Temel konumuz silahlanma ve polemoloji olacak. Bu alanda yeni anlayışları irdeleyeceğiz. Genel savunma ve silahlanma politikalarına, büyük güçlerin aldıkları pozisyonlara, örnek olarak ABD’nin savunma yöntemine ve son olarak yeni üstünlük mücadelesi kavramlarına değineceğim. Bahsedeceğim yeni üstünlük mücadelesi terimleri neler? Oyun değiştiricilik, sistemlerin sistemi mimarisi, otonom kor sistemler, tam baskılama veya üstünlük kurma (dominasyon), bütün yönleriyle nüfuz etme (penetrasyon), istihbaratın penetrasyonu ve caydırıcılık için silahlanmak, olacak. Bunları neyle yapabilirsiniz? Bu makalede size ipuçlarını vermiş olacağım.

Genel Savunma ve Silahlanma Politikası

Dünya silahlanıyor. Savaş ve barış ile ilgili silahlanma… Bu, silahın kullanılmasına ihtiyaç olacak şeklinde değerlendirildiği gibi, bazı ülkelerin savunma gücündeki büyük kapasiteden dolayı “caydırıcılık ve barış” demek şeklinde değerlendirilir. Gücün olsun gerektiğinde kullan, egemenlik sende olsun!

Teknoloji çok hızlı şekilde konvansiyonel savunma sanayii ürünleri başta olmak her akanda, dikkat çekici şekilde siber-uzayda gelişiyor. Yarı iletkenler, kritik materyal, ağ sistemleri, generative AI… Sistem, sistemlerin sistemi, kapasite, yeni kapasite, dominasyon, penetrasyon, görünmezlik, hız, güç… İleri karar verme sistemleri, atış sistemleri, zengin platform seçenekleri…

Geleceğin hava hakimiyeti mücadelesinde 5. Nesil hava araçlarıyla (örneğin F-35 bu kapasitede bir savaş uçağı) başlatılan ve 6. Nesilde gelişmiş biçimleriyle örneğini fazlaca göreceğimiz Multifunction Advanced Data Link (MADL) özellik yaygınlaşıyor. Sürü halinde birlikte harekat yapan otonom savaş araçlarının komuta kontrolu, ACCSIOM (Airborne Command and Control for Swarm Interoperable Missions), fonksiyona sahip insanlı ve insansız uçaklar revaçta olacak. Bu projede bu tür yeni teknoloji ve doktrin kapsanıyor. Savunma Sanayiinin yöneleceği alanlara örnektir. Bu arada NATO Link-16’nın fonksiyonu da gösteriliyor.

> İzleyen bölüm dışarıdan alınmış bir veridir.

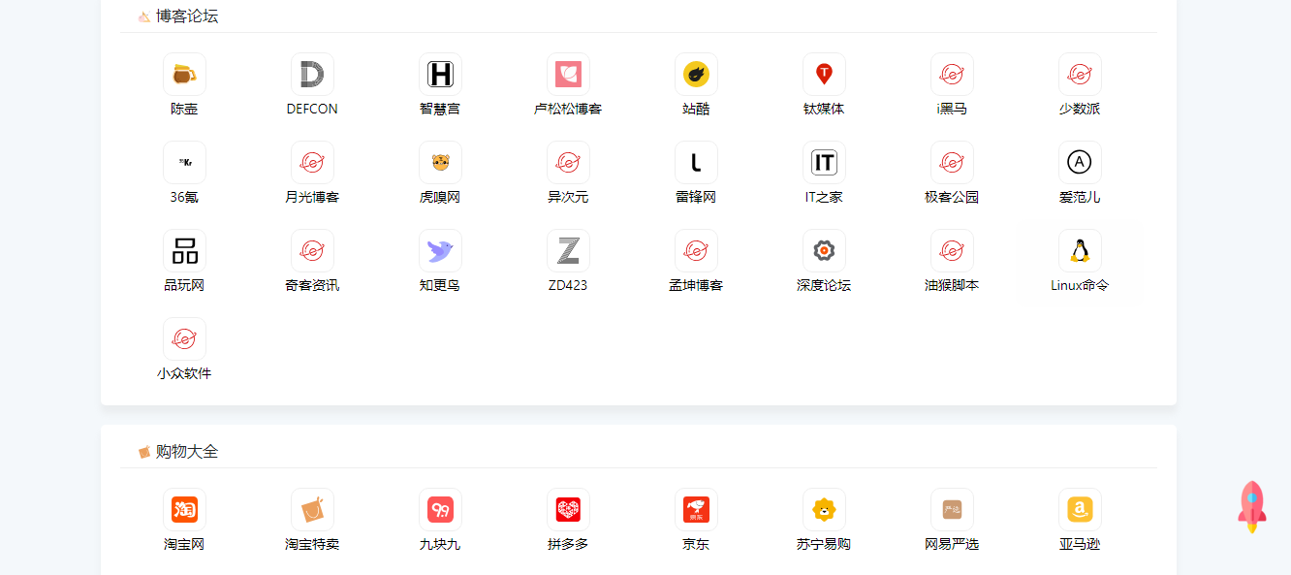Viewport: 1291px width, 575px height.
Task: Select the 卢松松博客 pink icon
Action: point(568,75)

28 Nisan’da Otonom Orduların Tartışması başlıklı yazdığım polemolojik makaleye bakmanızı öneririm. Yakın gelecek için neye ihtiyaç olacak. Warbot‘lar, cyborg‘lar diğer robotlar, drone‘lar, otonom (özerk) savaş biçimleri ve bütün bunlara hücum demenin yeteneği!

Aslında bütün bunları ben daha önce (7 Haziran 2022) ABD’nin simülasyon çalışmalarına bakarak da yazmış idim. Kitle Gücü Savaşı incelememe bakınız. Otonom Kor Sistem’dir (ACS) kavramını bilmeden savaşın senaryosunu bile tahmin edemezsiniz. Büyük güçlerce kabul edilebilecek bir savaş, ancak kontrol edilebilen bir savaş olmalıdır.

Pozisyonlar

Bugün Türkiye savunma, siber, uzay gibi alanlarda bölgesel ve küresel çapta “ben de varım” diyebildi. Bu hızlı silahlanma ve teknoloji dönemi işbirliklerinin ve ortak girişimlerin önünü açtı. Bu iyi değerlendirilmesi gereken bir konu.

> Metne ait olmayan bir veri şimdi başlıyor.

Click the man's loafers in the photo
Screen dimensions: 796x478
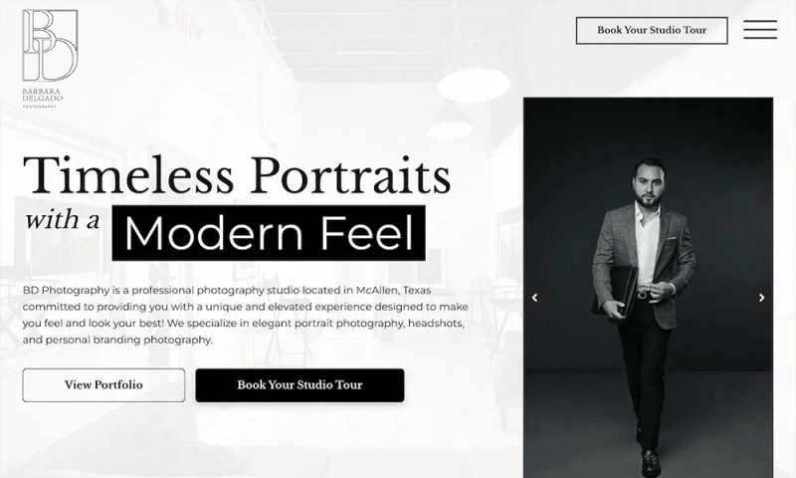650,461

Çin’in silahlanması programlı, 2027 ve 2030 hedefleri var. ABD, 70-80 yılda bu seviyede ve politik-ekonomik sistemini de buna göre kurmuş halde. Çin 10-15 senedir bu konuya yoğunlaştı. ABD aranın kapanmasının mümkün olmaması için yeni adımlar atmanın peşinde. Yani oyun büyüdü ve şiddetlendi!

Oyunu Hint-Pasifik’teki ittifak girişimleriyle, ekonomik ve ticari hamlelerle, nüfuz alanlarındaki rekabetler, büyükten küçüğe yapılan yatırımlarla görmekteyiz. Konu sadece Tayvan Boğazı’na indirgenebilir ama bu değil. Asıl oyun Tayvan merkezli gösterilmekle birlikte küresel çapta, gelişmiş, gelişmekte olan ve az gelişmiş ülkeler bakımından küme hareketleriyle, hatta uzayı da içine alan ortamda gerçekleşmektedir.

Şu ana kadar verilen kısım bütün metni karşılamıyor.